Dutch Prime Minister Mark Rutte, who cut short a trip to India to return to The Hague to discuss the topic at a weekly cabinet meeting, said his country and Australia would pursue Russia over its violation of international law. “So my message to the Russians is that we expect them now to fully cooperate with the investigation,” he told reporters.
Russia has “no reason to fully trust” the Dutch-led MH17 inquiry because it wasn’t given full access to its work, Putin said.
Russia’s Defense Ministry on Friday denied supplying a Buk missile that took down MH17. The country is analyzing videos presented by Dutch investigators, the ministry said in an emailed statement.
Russian Foreign Minister Sergei Lavrov and Blok, his Dutch counterpart, discussed the investigation’s findings by phone, but Lavrov heard no facts confirming Russia’s responsibility, the Foreign Ministry in Moscow said. Russia has responded to all requests for legal aid from Dutch prosecutors, Lavrov said, adding Russia is ready to cooperate with the Netherlands if the investigation is transparent and fair.
Australia’s Foreign Minister Julie Bishop said that based on the Joint Investigation Team’s findings “the only conclusion we can reasonably now draw is that Russia was directly involved in the downing,” according to a statement. “We have requested negotiations to open dialogue around the circumstances leading to the tragic loss of innocent lives.”
Ukrainian President Petro Poroshenko wrote on his Facebook page that he has instructed the country’s foreign ministry to work out proposals “immediately to join the process” started by the Netherlands and Australia.
Dutch King Willem-Alexander, on a state visit to Luxembourg, repeated that the MH17 crash remains an “open wound” in Dutch society, according to local media reports.
In September 2016, Dutch investigators concluded that the flight en route from Amsterdam to Kuala Lumpur was brought down by a Buk missile system fired from rebel-held territory in Ukraine.
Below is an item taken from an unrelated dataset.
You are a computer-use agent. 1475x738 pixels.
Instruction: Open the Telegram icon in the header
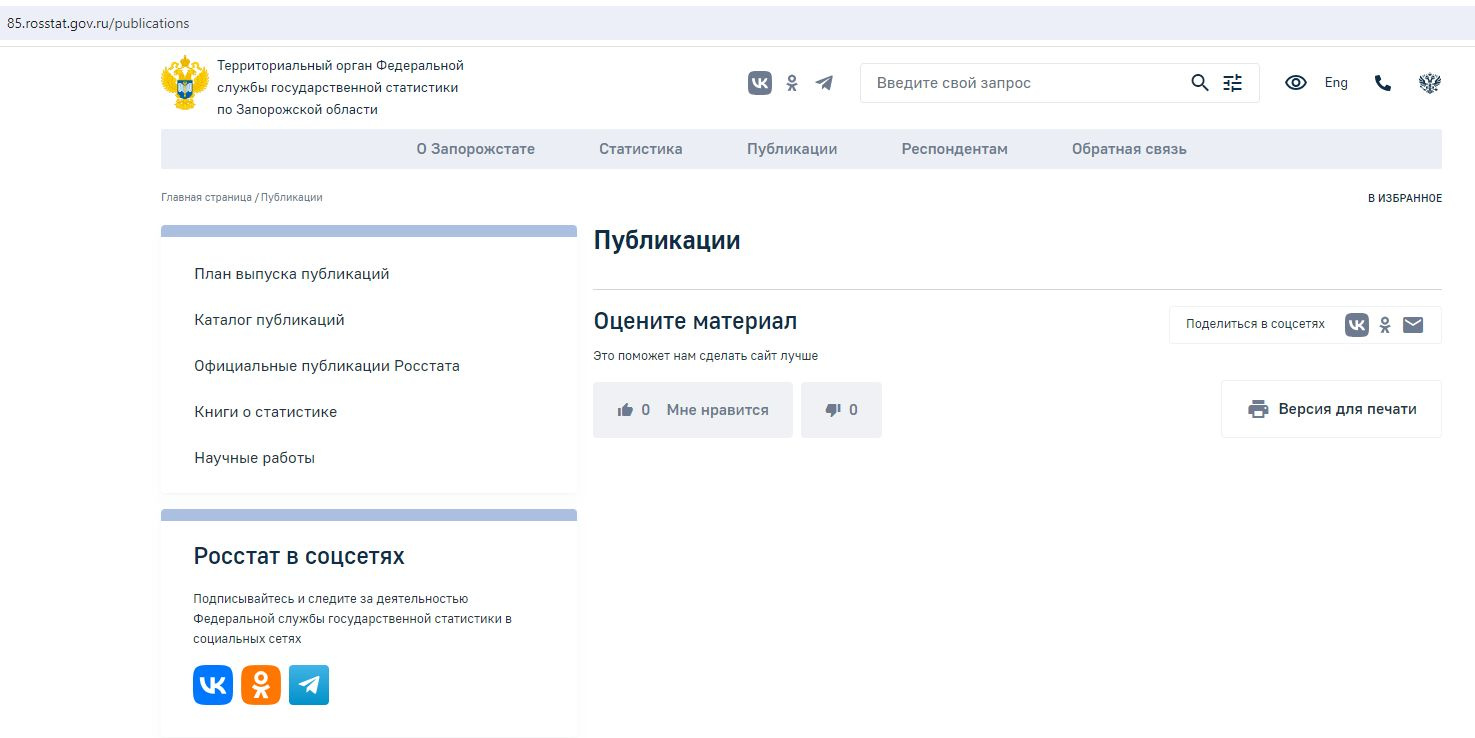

In July of last year, the five countries working on the investigation -- Australia, Belgium, Malaysia, the Netherlands and Ukraine -- picked the Netherlands as the country where suspects will be prosecuted. So far, no suspect has been identified.
The step by the Dutch and Australian governments is “separate from the criminal investigation and any prosecution and trial of the perpetrators of the downing of flight MH17,” according to Blok’s statement.
The investigation is in its “final phase” and it won’t take many more years to find missing information, Dutch prosecutor and JIT coordinator Fred Westerbeke said on Thursday.